そろそろいい年であるのに浮いた話がないのは、お爺さまも把握しているからだろう。

「孫の失恋話なんて漁らないでほしいのだけれどね」

未練がましく引き留めている。

次期当主としてなんと女々しいものかと自分では嘆いている部分だが。

「お嬢様がお年頃であると再確認できます」

美化していない思い出には代えがたい価値があると、傍付きの侍女は笑っていた。


事業計画書がひとつ取り潰しになる、というのは大きな意味がある。

そのために動いていた人間の働きがすべて無意味になるのだ。

予定していたことが崩れるというのは、大きな会社であればあるほど労働力の無駄となり。

また、大きな会社であればあるほど徒労を嫌う。

「浅ましい事ね」

あの男、どうも強引に推し進めるつもりだったらしい。

雇用も決めて後には引けない事を盾にしてきたが、不正を暴かれて本人のクビが決定した。

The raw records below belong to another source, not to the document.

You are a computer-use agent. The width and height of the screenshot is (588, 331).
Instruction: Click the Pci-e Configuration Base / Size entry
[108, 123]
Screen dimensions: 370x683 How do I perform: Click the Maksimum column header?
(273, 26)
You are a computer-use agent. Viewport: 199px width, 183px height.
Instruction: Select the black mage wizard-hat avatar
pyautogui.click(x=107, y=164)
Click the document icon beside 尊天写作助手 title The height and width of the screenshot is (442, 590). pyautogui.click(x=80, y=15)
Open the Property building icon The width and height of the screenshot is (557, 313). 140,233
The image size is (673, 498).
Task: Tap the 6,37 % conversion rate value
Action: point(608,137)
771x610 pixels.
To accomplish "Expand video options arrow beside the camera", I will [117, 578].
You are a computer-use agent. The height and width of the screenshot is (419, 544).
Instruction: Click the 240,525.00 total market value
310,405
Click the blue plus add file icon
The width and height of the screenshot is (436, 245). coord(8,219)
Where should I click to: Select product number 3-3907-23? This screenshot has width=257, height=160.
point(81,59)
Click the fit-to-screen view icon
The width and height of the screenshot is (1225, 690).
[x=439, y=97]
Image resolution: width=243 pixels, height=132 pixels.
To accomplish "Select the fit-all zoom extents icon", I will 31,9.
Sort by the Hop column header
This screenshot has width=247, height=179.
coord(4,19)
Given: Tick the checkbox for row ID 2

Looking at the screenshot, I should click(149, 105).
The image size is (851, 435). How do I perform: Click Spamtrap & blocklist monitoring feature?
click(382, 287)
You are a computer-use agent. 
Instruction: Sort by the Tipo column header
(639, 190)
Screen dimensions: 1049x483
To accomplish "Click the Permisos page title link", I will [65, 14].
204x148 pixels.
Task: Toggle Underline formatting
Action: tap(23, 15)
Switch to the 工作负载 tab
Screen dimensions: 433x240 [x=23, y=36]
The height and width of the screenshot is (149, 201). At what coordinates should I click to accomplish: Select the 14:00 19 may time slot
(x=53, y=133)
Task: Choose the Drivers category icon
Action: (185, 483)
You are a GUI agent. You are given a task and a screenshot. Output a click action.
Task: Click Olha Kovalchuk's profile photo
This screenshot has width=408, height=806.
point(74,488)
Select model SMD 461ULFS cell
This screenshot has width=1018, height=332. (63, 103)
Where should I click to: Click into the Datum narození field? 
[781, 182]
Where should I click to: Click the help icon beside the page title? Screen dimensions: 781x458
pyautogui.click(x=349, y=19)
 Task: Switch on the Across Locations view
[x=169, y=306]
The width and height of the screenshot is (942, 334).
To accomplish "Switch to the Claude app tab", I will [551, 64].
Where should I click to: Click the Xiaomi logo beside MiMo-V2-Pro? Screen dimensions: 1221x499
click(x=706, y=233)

そうなると事業の解体と、あまった人手と労働力の再分配が求められる。

大きな家に生まれた事を呪わなかったわけではない。

しかし、私でなくともよかったではないかとは常々思っていた。

あれも、これもと書類と執務がどっちゃりと増やされていく。

無心でそれを捌いてこなして、どうにか一件落着までは済んだ。

休憩が必要だろうなとは思ったが、多分休まらない。

そういう自覚はあった。

あったが、時間を取らないわけにもいかない。

美術館でも行くかと思ったら口に出ていたらしく、侍女が車を用意してくれていた。

あれよあれよという間に着いて、迎えの時間を聞かれて適当にと答えておく。

いざ入れば館長がなにやら案内させるとか何とか言っていたが、言いくるめて独りにさせてもらった。

「モノの価値とは何ぞや」

ここ数年で、急速に人らしい部分を失っていったように思える。

当主と言うよりこれでは判別する機械だ。

プロの作品と説明文を見ても、いまひとつピンとこない。

歴史的な価値をもつ絵画も美術品も、いまいち心に響いてくるものがない。

何故だろうとは考えてみるものの、心当たりはなかった。

「本当に、浅ましい事ね」

美術館を出る。

迎えが来るにはまだ早いので、周辺を歩き回ってみた。

ぶらぶらと無計画に歩き回ってみて。

ふと、すぐそばで似顔絵を描いている青年がいた。

「ずいぶんと不服そうね」

「やりたい事と違っていたからですかね」

私より、いや彼よりもう少し年若いであろう似顔絵描きの青年は。

私が話しかけるよりも前から憮然とした顔をそのままに答えた。

「客商売でしょうに」

「それをもってしてなお不満って事ですよ」

世の中やりたい事を仕事に出来る人間なんて一握りだと言う。

それを『努力が足らないから』と笑う事は私には出来なかった。

私のやりたかったことは、何だったのだろうか。